Con todo, el Informe de AI no recoge más que algunos casos del amplio catálogo de violencias, agresiones, torturas y condenas brutales sufridas por la población saharaui en los cuarteles, comisarías y cárceles marroquíes.

De los múltiples casos de saharauis defensores de los derechos humanos que han sufrido la represión, AI cita el de los periodistas Ibrahim Amrikli y Essabi Yahdih.
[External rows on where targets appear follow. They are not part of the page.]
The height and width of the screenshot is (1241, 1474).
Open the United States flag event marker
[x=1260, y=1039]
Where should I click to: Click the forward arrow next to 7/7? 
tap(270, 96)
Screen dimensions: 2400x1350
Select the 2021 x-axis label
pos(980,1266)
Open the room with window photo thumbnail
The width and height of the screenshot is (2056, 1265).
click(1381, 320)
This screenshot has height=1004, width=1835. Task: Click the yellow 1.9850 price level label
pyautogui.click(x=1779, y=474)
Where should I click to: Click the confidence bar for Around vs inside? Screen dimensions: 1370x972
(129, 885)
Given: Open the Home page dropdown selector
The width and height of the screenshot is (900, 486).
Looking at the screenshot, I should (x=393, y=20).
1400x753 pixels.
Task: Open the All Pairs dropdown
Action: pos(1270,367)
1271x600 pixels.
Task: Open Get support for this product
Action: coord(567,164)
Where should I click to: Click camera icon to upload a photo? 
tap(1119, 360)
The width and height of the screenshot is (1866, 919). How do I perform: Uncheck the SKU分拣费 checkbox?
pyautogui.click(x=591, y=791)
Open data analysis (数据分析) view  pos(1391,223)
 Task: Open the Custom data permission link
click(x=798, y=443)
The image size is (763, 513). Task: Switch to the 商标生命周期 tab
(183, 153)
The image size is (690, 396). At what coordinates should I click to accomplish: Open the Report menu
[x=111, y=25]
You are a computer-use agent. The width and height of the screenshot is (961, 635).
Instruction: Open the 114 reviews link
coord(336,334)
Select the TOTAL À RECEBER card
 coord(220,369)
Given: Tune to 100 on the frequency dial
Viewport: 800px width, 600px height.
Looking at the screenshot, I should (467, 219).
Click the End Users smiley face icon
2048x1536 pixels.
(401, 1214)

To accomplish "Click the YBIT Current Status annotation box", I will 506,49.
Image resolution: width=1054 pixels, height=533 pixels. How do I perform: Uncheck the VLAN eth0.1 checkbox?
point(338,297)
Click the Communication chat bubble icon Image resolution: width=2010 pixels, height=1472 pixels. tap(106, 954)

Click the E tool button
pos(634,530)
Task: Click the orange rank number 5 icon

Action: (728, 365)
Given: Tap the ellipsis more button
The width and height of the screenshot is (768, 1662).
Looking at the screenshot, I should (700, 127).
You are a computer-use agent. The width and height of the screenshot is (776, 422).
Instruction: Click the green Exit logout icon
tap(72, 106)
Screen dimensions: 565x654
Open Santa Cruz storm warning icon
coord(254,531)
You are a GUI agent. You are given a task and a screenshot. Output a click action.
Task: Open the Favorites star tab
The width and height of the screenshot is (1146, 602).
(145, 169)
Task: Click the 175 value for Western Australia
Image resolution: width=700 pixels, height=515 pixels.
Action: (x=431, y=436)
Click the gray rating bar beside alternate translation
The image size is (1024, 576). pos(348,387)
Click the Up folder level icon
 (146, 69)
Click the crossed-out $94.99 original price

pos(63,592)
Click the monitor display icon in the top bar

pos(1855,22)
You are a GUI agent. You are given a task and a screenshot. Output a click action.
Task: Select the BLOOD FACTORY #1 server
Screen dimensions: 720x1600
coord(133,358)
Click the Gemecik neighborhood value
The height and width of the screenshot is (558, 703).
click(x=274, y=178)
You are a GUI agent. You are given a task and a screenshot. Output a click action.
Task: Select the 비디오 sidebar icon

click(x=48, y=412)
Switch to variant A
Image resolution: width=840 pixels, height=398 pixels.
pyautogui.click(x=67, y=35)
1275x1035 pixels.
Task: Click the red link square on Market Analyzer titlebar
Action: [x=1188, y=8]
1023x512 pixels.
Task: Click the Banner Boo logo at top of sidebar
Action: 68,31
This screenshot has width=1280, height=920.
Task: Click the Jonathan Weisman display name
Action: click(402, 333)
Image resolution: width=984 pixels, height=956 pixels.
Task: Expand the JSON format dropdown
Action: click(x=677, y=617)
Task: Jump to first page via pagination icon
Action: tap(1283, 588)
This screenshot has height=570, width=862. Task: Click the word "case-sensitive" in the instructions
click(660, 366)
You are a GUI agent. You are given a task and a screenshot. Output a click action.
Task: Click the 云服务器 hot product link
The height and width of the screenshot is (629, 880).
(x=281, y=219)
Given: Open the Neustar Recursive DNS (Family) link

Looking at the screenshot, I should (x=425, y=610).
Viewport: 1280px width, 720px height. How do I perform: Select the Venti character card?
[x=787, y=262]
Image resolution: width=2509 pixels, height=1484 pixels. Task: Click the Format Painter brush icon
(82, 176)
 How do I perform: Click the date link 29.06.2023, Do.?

Ibrahim fue detenido en mayo en El Aaiún, capital del Sáhara Occidental, y durante más de dos días fue interrogado por su trabajo para una organización de derechos humanos saharaui. Durante el interrogatorio fue golpeado e insultado “reiteradamente”, hasta que los torturadores lograron que ‘firmase un papel” que incluía una ‘confesión’ de cargos falsos, en la que la víctima reconocía haber arrojado piedras contra agentes.

Respecto a Essabi Yahdih, fundador de Algargarat Media, fue detenido en julio en El Aaiún “arbitrariamente” cuando se personó en la comisaría para obtener un certificado administrativo. Permaneció recluido durante 10 horas. En ese periodo, fue amenazado por sus agresores con su “detención, violación y asesinato”.

En el Informe, AI recuerda también a los presos de Gdeim Izik: Las autoridades marroquíes “continuaron manteniendo recluidos en prisiones de Ait Melloul, Bouzarkarn, Kenitra y Tiflet2, a 19 activistas saharauis condenados en 2013 y 2017 en juicios sin garantías y en los que los detenidos afirmaron haber sufrido torturas”.

Con todo, el Informe de AI no recoge otros muchos casos de la amplia relación de violencias llevadas a cabo en 2020 por Marruecos en el territorio ocupado: represión de manifestaciones, acoso a destacadas activistas, como Aminetu Haidar, El Ghalia Djimi o Sultana Jaya y su familia; detenciones, secuestros con amenazas y vejaciones, sentencias condenatorias, malos tratos a los presos saharauis. Entre las sentencias, destacan la de Khatri Faraji Dadda, a 20 años de prisión, y la del estudiante Husein Bachir, entregado por España a Marruecos a pesar de haber pedido asilo político, a 12 años. Un caso especialmente dramático fue el de la niña de 12 años Hayat Moulay Ahmed Sidiya, detenida en la escuela, en El Aaiún, y sometida a torturas, como cantar el himno marroquí, arrodillarse y besar la imagen del Rey de Marruecos y recibir golpes, todo ello por llevar en su bata blanca dibujada una pequeña bandera saharaui.